PSEI is a project founded and funded by the CareTech Foundation to develop Special Education Needs and Disabilities (SEND) resources for mainstream schools in Pakistan. Through the Foundation’s grant-commitment of £100,000 over three years, PSEI will:
- develop a screening system, similar to EHCPs in the UK;
- provide learning and development resources for staff so that they are better able to deal with students with Special Needs;
- establish quality standards and training for assessors in schools; and,
- develop a SEND curriculum.
According to UN estimates, 1 in 4 people in Pakistan is likely to experience some form of challenges related to mental health or disability, which in population terms amounts to 50–60 million individuals. For a young population (60% of Pakistanis are under 35), this means that there is an increasing demand for clear mental health and, indeed, SEND support in schools. Currently, schools are often outsourcing resources from unverified foreign providers that only offer generic training without a comprehensive support package. Pakistani NGOs and schools have told us that they often refuse children with SEND issues due to the lack of expertise of staff to properly support such students. This means that very few schools admit children and even fewer have the expertise to manage children with disabilities to an acceptable standard.

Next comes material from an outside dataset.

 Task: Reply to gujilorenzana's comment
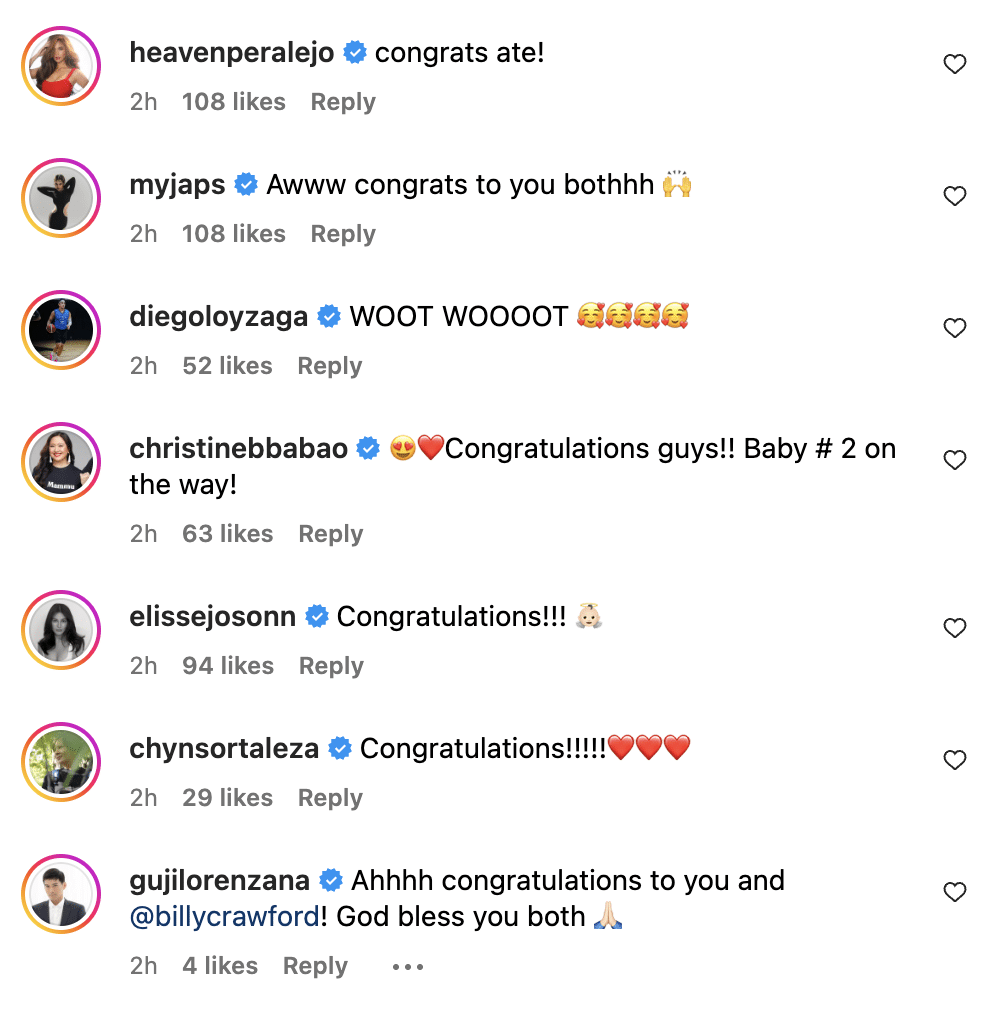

Bringing in expertise from the CareTech Holdings Ltd, one of the UK’s largest adults and children’s social care providers, the programme will partner schools in the UK and Pakistan together to provide one-on-one support. In the first cohort, the Foundation has signed-up five schools in Pakistan to work closely with five CareTech Ltd’s schools to perform a knowledge exchange and offer access to specialist training resources used by British social care staff.
PSEI will introduce screening tools to help identify children who may have SEND so that teachers can effectively offer learning pathway tools that have been tried and tested in the UK context over many years. For children who are found to have SEND needs, the programme will put in place measures for the training and quality standard of assessors. These tools, tested by the paired schools, will help in the personalisation of content to fit the needs of the Pakistan mainstream schools in the long run, particularly helpful as the programme matures and broadens in its reach.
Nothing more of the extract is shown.